Missão principal – Ao mesmo tempo em que atuará para preservar os interesses do governo no Congresso, Ciro Nogueira terá a missão de tentar fechar todas as brechas que possam representar fôlego para uma terceira via em 2022. A tentativa de fusão dos partidos, que sofre um mar de resistências, é parte desse processo, a fim de evitar que uma parcela do DEM esteja engajada na busca de uma alternativa à polarização entre Lula e Jair Bolsonaro. A avaliação dos aliados do presidente da República é a de que o presidente do PSD, Gilberto Kassab, caminhou muito mais do que eles calculavam. Montou candidaturas fortes em Minas Gerais, no Rio de Janeiro tem Eduardo Paes e está prestes a receber o ex-governador Geraldo Alckmin para concorrer ao estado de São Paulo.

Mudança de sala – Os corredores do quarto andar do Palácio do Planalto terão movimentação intensa nos próximos dias. É que os militares da reserva levados para a Casa Civil podem se preparar para deixar os cargos. Ciro Nogueira preencherá a maioria dos postos com assessores de sua confiança. A turma de Luiz Eduardo Ramos, porém, não ficará ao relento: será transferida para a Secretaria Geral da Presidência, na ala Oeste, onde bate o sol da tarde e não tem vista para o Lago Paranoá.

Senador abastece jatinho com verba parlamentar – O senador Ciro Nogueira (PP-PI), convidado por Jair Bolsonaro para assumir a Casa Civil, usa quase todos os recursos disponíveis de seu orçamento parlamentar – destinados a custear as despesas essenciais do mandato – para alimentar um avião particular e percorrer do Brasil, mesmo no período de folga.

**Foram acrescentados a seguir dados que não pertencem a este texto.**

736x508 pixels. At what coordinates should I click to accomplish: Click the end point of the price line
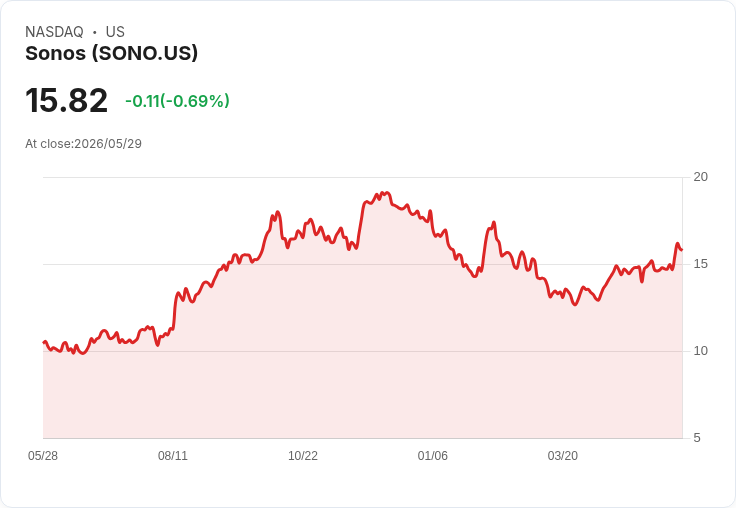[x=682, y=250]
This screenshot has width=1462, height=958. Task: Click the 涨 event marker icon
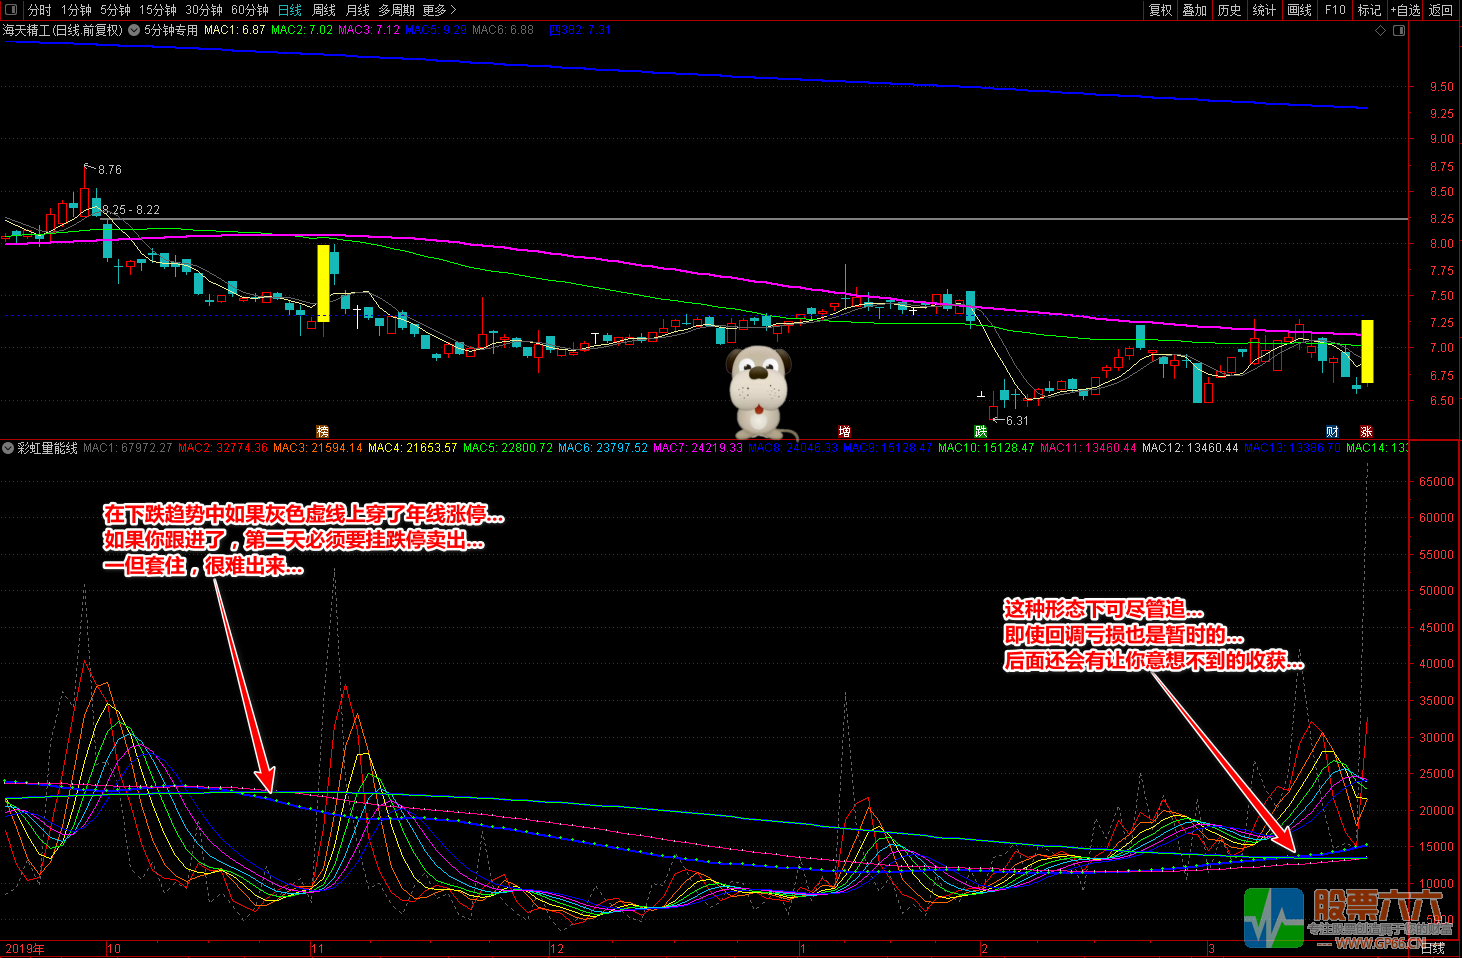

Somente entre janeiro e julho deste ano, Ciro gastou R$ 263,6 mil com querosene de aviação, 90% das despesas totais de seu orçamento parlamentar no período. No atual mandato, entre janeiro de 2019 e julho de 2021, esses valores ultrapassam R$ 580 mil, aproximadamente a metade do total desembolsado pelo gabinete e financiado pelos cofres públicos. Parte desse valor foi utilizada para movimentar uma aeronave no final de 2020 em Porto Seguro (BA), para quase 1. A 700 quilômetros da capital piauiense, durante o recesso do Congresso. Ao longo deste ano, Nogueira também mudou de rota várias vezes e encaminhou notas ao Senado para o fornecimento de aeronave em cidades como Florianópolis, Recife, Rio, São Paulo, Sorocaba (SP), Palmas e Paço do Lumiar (MA). Em junho, o senador gastou mais de R$ 65 mil com combustível para o avião.